▸ **Objectif A**
D'après l'extrait ci-dessous sur les critères de la commission d'appel d'offres, à quelle condition la commission peut-elle prendre en compte d'autres critères que ceux cités ?
▸ **Objectif B**
Donnez la suite du texte sur les critères de la commission d'appel d'offres, à partir de sa dernière phrase.

▸ **Texte du document**
▽

10. En second lieu, aux termes de l'article 27-2 de la délibération du 1er mars 1967 susvisée : " La commission d'appel d'offres (...) se fonde sur une pluralité de critères non discriminatoires et liés à l'objet du marché. / Ces critères peuvent porter notamment sur le prix des prestations, le coût d'utilisation, la valeur technique ou le délai d'exécution. D'autres critères peuvent être pris en compte s'ils sont justifiés par l'objet du marché. / Chacun des critères retenus fait l'objet d'une pondération. / Les critères ainsi que leur pondération sont indiqués dans le règlement particulier d'appel d'offres (...) ".

△

▸ **Données fournies**

▽

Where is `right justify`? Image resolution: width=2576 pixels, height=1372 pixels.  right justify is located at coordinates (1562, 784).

△
▽

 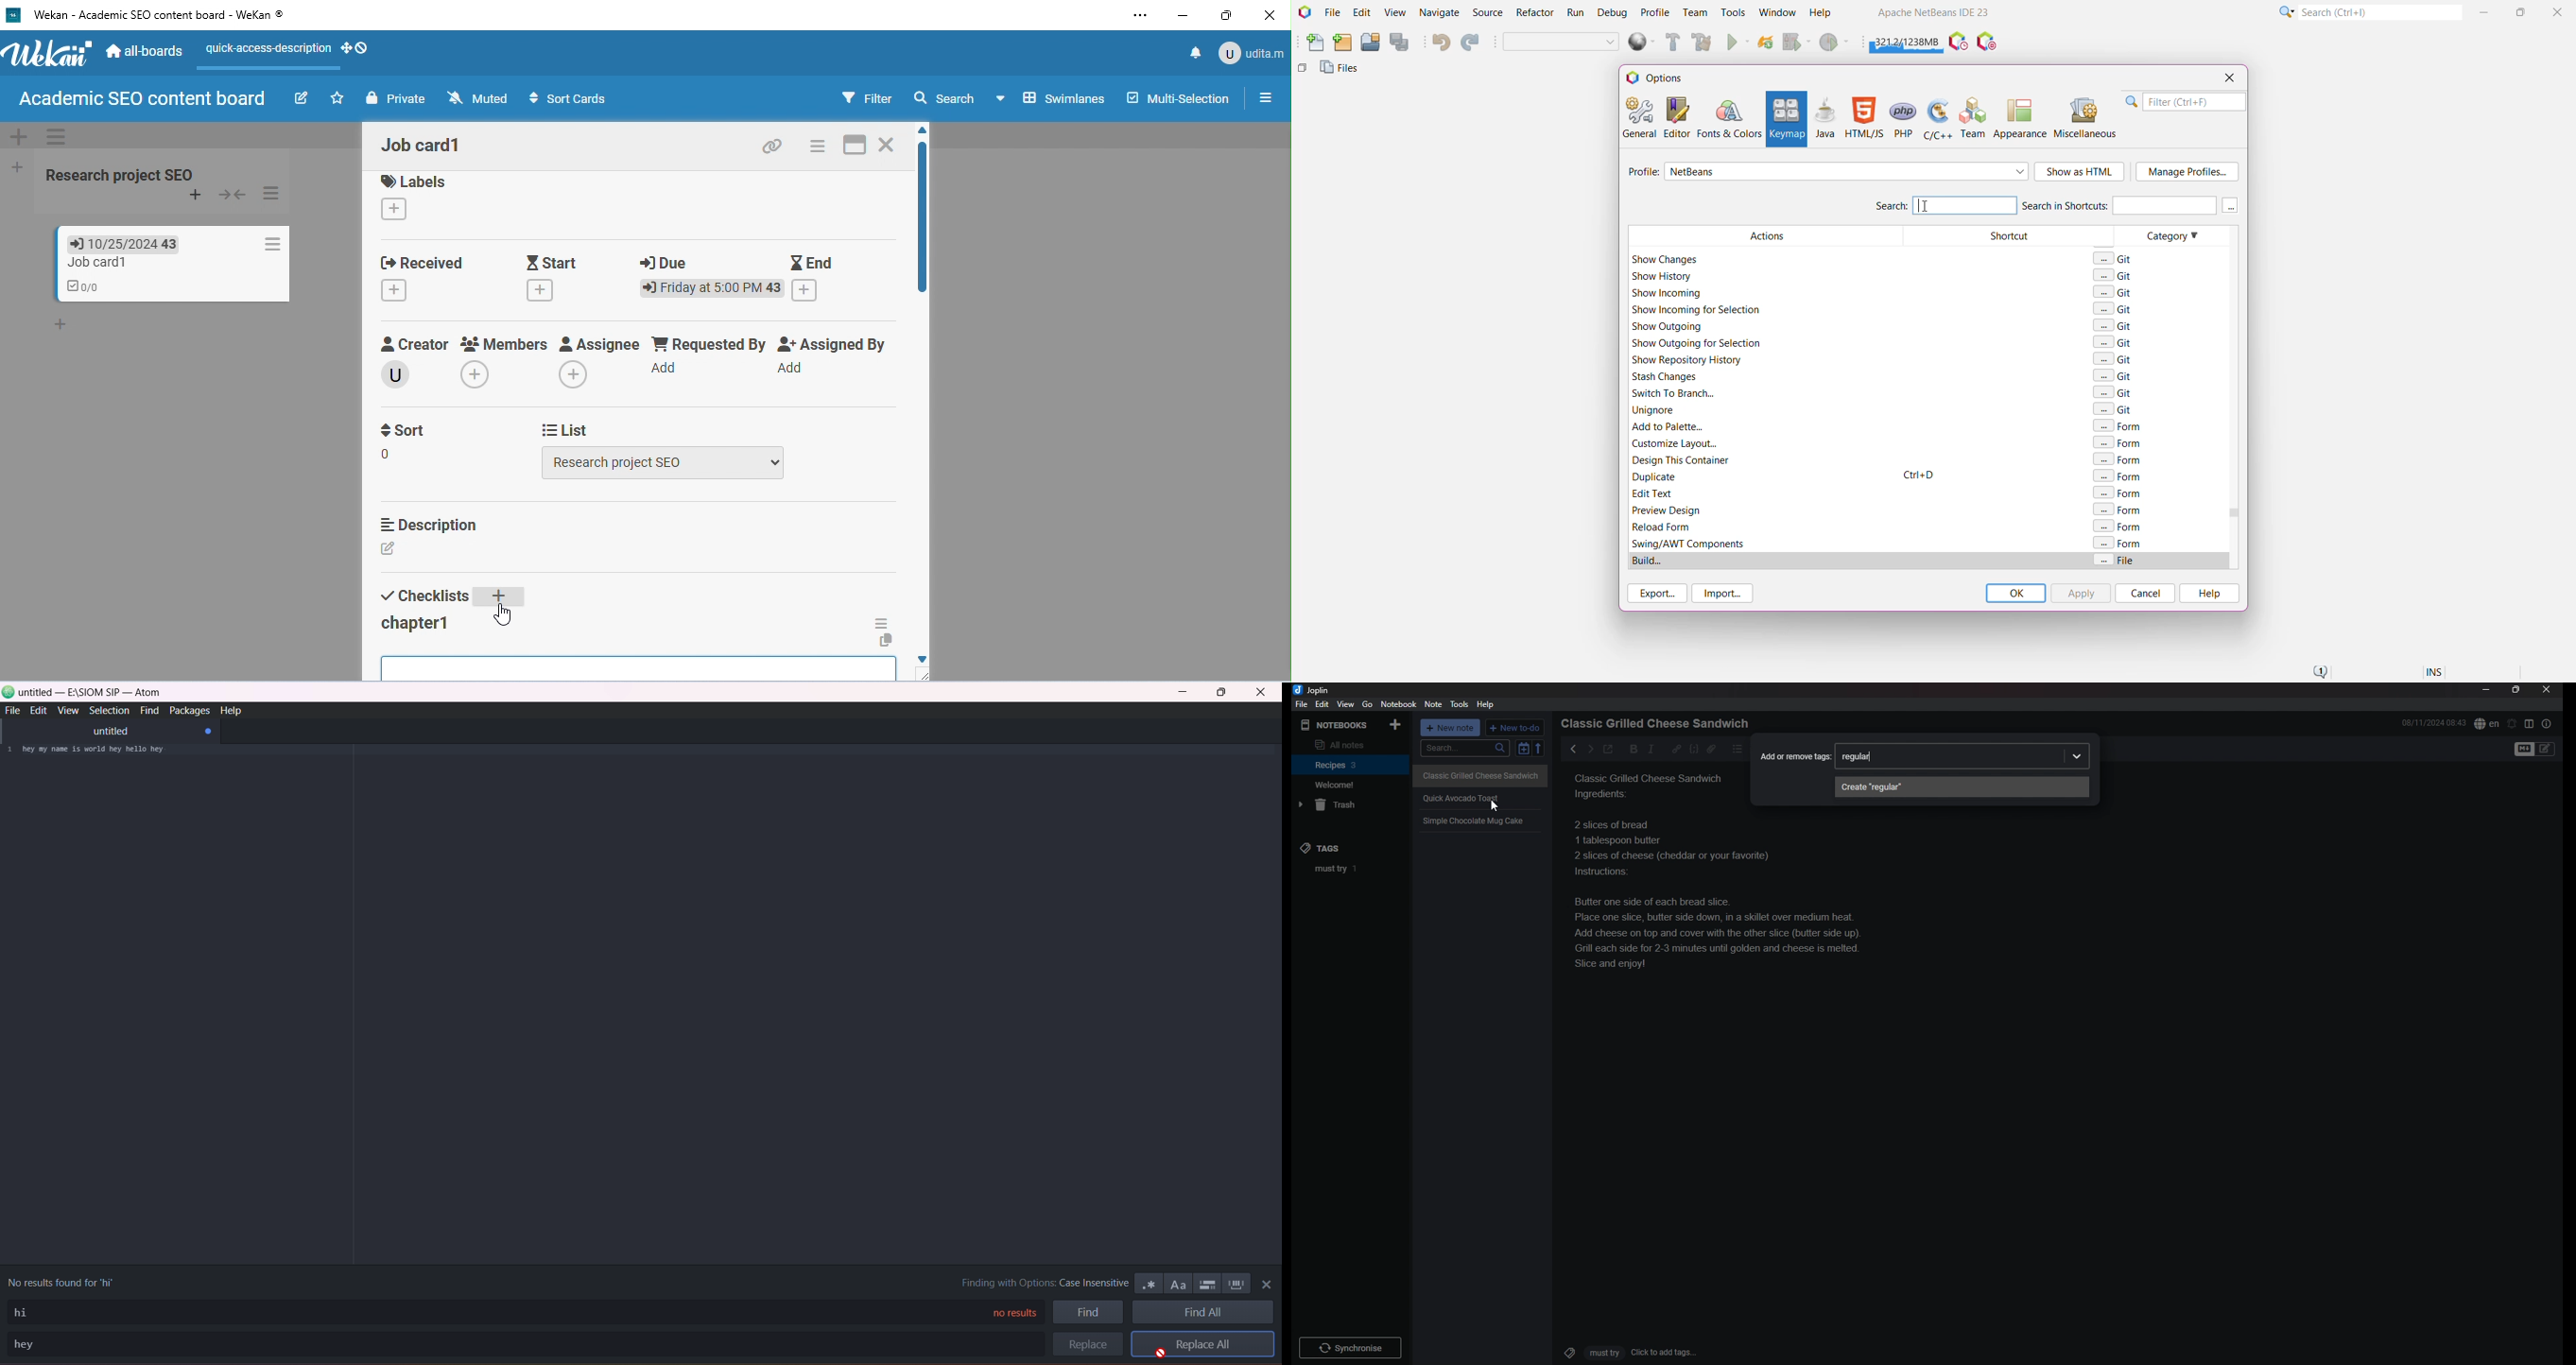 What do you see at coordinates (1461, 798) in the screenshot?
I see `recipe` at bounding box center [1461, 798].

△

▸ **Réponse écrite A**
La commission peut prendre en compte d'autres critères que le prix des prestations, le coût d'utilisation, la valeur technique ou le délai d'exécution seulement s'ils sont justifiés par l'objet du marché.

▸ **Réponse écrite B**
11. Il résulte de l'instruction que les critères de jugement des offres du marché et leur pondération, ainsi que les méthodes et formules de notation des offres, étaient fixés, de manière claire, à l'article 7.1 du règlement particulier de l'appel d'offres du marché, conformément aux dispositions susvisées de l'article 27-2 de la délibération du 1er mars 1967. Par suite, la société A2EP Géotec n'est fondée à soutenir ni qu'elle n'aurait pas reçu l'information appropriée sur les critères de sélection des offres, leur pondération et leur articulation ainsi que sur les modalités de calcul de la notation, ni que le " poids des critères techniques, financiers, humains finalement retenus par la province des Iles Loyauté " serait entaché d'opacité, la seule circonstance que son offre ne représenterait que 57% de celle de la société Tonkin et Taylor en matière de prix, à la supposer établie, n'étant pas pertinente à cet égard.

12. En troisième lieu, la société A2EP Géotec ne saurait utilement se prévaloir de la circonstance que l'avis d'attribution du marché a été publié postérieurement au délai de trente jours prévu par l'article 28-2 de la délibération n° 136/CP du 1er mars 1967, qui n'est pas en lien direct avec son éviction.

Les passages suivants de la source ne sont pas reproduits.